The following account of the operating and maintenance department of the Canadian National Railways is a shortened form of the report of the Vice-President in charge, which was included in the comprehensive survey of the railways’ position, submitted by the President to the Hon. Mr. Kennedy, on his becoming Minister of Railways and Canals, and as the outcome of the interview mentioned on page 265. Perhaps no report which has reached the public gives so succinct and comprehensive a sketch of the manifold activities of the operating and maintenance department of a great railway system. It is thought these appendices will be of some value to Canadian taxpayers who are interested in knowing how their money has been spent on railways account.

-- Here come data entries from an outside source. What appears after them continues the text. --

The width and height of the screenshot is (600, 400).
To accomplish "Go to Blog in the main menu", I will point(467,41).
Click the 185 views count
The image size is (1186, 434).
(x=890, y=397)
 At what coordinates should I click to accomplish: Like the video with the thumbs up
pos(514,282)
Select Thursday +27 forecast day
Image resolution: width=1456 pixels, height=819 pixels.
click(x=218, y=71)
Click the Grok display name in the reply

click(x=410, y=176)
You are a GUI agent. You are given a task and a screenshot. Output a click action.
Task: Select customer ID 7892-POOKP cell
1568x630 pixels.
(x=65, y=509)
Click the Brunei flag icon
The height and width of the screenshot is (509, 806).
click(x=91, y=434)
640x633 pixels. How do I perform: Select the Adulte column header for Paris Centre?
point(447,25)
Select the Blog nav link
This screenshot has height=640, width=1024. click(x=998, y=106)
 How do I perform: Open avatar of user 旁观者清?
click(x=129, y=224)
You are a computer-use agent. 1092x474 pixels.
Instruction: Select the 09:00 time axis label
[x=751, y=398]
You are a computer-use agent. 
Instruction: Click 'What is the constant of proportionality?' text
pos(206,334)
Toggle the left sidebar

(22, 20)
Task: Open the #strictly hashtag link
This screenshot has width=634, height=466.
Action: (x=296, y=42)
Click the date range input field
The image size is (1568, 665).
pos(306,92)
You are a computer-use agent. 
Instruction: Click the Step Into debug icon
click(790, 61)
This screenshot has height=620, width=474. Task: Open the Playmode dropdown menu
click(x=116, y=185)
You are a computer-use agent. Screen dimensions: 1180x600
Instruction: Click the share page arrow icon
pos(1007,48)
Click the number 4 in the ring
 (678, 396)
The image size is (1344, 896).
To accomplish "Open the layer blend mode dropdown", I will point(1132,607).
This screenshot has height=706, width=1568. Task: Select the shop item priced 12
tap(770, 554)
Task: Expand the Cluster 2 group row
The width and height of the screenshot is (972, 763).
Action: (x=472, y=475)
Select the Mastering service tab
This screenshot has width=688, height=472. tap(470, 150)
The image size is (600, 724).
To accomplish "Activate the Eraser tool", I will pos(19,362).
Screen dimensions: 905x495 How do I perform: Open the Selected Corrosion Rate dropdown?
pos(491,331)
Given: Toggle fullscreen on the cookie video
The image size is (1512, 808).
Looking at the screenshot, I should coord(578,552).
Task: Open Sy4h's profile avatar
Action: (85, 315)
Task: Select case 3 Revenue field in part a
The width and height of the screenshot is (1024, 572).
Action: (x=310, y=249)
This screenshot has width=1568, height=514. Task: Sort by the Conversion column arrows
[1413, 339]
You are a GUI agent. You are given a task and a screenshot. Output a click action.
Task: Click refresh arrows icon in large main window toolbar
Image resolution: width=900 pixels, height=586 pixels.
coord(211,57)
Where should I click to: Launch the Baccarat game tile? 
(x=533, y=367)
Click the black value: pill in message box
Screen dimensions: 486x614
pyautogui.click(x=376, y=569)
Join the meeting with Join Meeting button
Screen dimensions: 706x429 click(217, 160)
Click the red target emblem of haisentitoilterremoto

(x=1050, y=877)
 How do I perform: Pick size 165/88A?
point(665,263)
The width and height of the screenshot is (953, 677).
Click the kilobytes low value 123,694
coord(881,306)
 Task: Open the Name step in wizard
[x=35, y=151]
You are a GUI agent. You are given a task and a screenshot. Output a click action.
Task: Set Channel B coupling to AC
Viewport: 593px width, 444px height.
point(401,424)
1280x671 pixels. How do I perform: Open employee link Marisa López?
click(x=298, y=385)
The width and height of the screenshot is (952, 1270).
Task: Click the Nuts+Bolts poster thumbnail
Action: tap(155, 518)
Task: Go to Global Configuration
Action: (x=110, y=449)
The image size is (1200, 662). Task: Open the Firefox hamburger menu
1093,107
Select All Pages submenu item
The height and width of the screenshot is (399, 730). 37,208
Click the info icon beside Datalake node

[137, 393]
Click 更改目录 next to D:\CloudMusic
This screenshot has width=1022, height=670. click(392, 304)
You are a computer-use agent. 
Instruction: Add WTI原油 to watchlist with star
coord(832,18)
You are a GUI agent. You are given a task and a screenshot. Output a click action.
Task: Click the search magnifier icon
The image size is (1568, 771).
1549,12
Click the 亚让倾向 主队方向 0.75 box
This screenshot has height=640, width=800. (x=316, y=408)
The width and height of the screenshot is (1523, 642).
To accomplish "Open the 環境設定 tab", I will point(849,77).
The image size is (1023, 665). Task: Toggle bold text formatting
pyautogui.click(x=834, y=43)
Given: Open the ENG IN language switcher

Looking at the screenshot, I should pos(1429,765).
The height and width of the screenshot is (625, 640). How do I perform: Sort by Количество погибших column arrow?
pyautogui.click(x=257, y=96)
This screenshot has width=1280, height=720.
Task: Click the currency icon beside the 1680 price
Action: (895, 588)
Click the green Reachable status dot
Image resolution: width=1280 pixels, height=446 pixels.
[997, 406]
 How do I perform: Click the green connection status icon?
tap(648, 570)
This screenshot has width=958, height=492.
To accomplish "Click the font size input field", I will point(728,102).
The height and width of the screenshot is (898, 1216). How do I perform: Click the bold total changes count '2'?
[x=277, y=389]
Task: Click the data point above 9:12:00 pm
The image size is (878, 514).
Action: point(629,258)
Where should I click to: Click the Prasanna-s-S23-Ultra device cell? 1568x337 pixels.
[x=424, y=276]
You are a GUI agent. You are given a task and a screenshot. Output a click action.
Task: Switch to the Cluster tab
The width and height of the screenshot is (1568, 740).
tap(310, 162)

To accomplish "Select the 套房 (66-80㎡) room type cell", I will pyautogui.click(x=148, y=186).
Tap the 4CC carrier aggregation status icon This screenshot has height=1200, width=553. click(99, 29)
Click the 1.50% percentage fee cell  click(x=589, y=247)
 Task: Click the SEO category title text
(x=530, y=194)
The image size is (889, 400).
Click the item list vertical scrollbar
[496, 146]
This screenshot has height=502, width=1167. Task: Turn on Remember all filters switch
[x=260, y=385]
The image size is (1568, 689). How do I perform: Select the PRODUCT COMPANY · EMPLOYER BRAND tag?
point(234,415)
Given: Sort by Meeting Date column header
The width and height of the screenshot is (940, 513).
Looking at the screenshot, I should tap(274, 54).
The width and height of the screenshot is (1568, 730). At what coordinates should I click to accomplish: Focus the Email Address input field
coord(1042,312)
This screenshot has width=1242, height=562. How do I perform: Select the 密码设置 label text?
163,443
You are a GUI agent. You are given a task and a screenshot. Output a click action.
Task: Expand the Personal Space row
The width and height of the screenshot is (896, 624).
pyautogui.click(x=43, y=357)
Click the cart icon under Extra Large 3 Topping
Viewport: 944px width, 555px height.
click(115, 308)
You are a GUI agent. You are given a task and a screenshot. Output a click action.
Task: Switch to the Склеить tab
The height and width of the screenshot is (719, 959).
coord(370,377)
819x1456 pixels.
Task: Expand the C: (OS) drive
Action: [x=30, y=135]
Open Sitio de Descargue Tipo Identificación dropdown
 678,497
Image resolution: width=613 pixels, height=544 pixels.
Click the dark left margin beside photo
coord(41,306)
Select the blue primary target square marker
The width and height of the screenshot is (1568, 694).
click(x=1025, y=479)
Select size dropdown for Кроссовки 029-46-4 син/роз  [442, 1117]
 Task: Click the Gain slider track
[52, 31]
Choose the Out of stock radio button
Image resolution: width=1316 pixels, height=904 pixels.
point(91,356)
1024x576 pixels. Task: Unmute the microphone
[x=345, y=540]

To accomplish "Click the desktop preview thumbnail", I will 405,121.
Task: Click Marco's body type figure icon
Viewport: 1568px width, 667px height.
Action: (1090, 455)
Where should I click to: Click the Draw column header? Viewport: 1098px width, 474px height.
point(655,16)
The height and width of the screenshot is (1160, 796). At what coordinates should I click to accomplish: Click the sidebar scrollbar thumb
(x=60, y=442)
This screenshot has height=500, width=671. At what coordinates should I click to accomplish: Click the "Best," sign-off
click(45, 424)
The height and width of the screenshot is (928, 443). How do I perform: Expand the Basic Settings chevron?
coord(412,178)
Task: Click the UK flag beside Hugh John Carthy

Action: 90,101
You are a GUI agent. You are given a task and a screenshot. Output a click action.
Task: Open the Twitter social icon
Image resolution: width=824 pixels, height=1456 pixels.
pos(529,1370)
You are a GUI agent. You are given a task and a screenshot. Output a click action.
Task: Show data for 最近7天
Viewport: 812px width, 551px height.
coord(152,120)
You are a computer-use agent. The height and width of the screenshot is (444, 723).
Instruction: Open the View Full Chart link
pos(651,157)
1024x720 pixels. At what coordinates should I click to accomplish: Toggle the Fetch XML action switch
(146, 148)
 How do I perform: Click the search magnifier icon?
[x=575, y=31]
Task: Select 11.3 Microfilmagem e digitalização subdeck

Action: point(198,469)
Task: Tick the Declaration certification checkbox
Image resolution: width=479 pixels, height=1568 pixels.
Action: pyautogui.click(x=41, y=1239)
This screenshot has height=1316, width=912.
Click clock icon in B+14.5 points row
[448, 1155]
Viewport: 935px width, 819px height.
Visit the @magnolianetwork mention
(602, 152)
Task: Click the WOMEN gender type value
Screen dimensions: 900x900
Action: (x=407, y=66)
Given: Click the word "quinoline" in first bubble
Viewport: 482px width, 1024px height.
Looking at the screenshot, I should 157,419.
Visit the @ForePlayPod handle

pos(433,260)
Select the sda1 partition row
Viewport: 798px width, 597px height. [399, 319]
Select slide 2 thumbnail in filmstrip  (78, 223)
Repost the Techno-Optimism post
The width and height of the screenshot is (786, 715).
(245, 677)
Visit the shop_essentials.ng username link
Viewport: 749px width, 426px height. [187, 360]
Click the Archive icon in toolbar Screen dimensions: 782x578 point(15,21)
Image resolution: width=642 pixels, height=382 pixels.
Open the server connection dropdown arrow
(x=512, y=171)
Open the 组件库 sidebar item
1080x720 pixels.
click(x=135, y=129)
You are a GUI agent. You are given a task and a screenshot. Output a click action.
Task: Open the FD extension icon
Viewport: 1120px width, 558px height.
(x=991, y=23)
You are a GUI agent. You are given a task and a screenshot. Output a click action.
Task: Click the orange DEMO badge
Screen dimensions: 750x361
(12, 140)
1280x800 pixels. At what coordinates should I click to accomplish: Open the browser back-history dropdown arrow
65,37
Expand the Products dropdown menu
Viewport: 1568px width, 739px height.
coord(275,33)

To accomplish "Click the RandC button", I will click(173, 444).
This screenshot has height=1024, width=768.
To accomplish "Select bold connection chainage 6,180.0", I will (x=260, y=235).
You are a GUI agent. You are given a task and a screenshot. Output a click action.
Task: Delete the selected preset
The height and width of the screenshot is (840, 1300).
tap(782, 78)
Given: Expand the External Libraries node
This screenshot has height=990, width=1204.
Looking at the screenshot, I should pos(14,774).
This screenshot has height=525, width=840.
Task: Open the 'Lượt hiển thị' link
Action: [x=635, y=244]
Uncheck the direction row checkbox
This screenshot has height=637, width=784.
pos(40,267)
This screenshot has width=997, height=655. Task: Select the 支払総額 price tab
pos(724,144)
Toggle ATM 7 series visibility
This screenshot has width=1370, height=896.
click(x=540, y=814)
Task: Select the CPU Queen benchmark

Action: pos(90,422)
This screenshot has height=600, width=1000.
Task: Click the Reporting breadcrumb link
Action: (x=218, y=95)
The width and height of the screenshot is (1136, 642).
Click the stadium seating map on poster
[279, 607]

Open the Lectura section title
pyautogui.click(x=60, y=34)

The Management of the National Railways, during 1918-21, was required to weld a number of disjointed and separately operated Railway properties into a single system, completely rearrange jurisdictional territories, and reorganize all departments, dispose of the accumulated arrears of work in connection with the maintenance of equipment and permanent way and structures, provide large quantities of new rolling stock, develop and inaugurate the use of new standards, systems, methods, plans and forms, while dealing with the most extensive and important wage movement that ever took place in the history of roadbuilding.

The functions of the Operating and Maintenance Department may be broadly grouped as follows:

(a) Transportation (i.e., train and station service).

(b) Maintenance of rolling stock.

(c) Maintenance of track bridges and buildings, including the provision of additional facilities or the extension or improvement of facilities on all lines, excepting those still under construction.